● **TASK DETAILS**: Reproduce, character for character, the part of the listing below that opens with the line containing "You are a computer-use agent. The height" and closes with the last line of the listing, with both of those lines included.

● **RECORDS**:
= = = = = = =

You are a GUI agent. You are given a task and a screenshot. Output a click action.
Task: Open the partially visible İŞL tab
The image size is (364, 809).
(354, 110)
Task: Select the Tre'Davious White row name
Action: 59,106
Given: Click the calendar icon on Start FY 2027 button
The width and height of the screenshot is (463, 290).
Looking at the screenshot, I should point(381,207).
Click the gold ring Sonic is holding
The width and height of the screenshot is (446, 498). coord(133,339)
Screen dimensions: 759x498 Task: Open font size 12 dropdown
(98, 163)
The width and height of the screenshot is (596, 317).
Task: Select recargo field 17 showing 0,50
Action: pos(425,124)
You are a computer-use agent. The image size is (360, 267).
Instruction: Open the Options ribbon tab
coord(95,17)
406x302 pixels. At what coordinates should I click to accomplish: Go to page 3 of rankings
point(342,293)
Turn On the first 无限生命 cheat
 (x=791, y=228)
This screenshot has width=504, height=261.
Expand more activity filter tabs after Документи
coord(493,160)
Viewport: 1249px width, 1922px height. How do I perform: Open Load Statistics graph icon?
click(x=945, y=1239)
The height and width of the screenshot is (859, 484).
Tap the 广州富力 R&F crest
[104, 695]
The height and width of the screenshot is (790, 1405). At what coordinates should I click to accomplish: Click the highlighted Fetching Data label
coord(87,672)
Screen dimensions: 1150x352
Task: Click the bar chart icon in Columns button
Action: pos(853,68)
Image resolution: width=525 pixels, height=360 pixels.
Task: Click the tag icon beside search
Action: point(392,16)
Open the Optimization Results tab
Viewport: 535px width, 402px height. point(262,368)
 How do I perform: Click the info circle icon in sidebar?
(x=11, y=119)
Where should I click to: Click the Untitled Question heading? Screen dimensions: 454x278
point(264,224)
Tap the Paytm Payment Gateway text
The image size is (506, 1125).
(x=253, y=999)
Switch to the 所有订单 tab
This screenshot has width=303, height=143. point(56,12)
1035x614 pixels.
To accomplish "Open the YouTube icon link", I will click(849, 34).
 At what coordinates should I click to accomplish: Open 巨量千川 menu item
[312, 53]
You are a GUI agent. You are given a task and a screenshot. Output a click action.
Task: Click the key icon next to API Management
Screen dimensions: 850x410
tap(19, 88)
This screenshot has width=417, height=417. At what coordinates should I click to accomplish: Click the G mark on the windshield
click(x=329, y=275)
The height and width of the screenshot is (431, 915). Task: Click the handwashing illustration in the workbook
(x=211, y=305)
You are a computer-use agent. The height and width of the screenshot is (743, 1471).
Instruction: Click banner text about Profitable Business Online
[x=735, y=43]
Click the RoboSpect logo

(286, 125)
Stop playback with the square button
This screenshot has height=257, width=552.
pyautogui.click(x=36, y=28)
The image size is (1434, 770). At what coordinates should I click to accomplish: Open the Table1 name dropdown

= = = = = = =

● **COMPLETED TASK**:
You are a computer-use agent. The height and width of the screenshot is (743, 1471).
Instruction: Click banner text about Profitable Business Online
[x=735, y=43]
Click the RoboSpect logo

(286, 125)
Stop playback with the square button
This screenshot has height=257, width=552.
pyautogui.click(x=36, y=28)
The image size is (1434, 770). At what coordinates should I click to accomplish: Open the Table1 name dropdown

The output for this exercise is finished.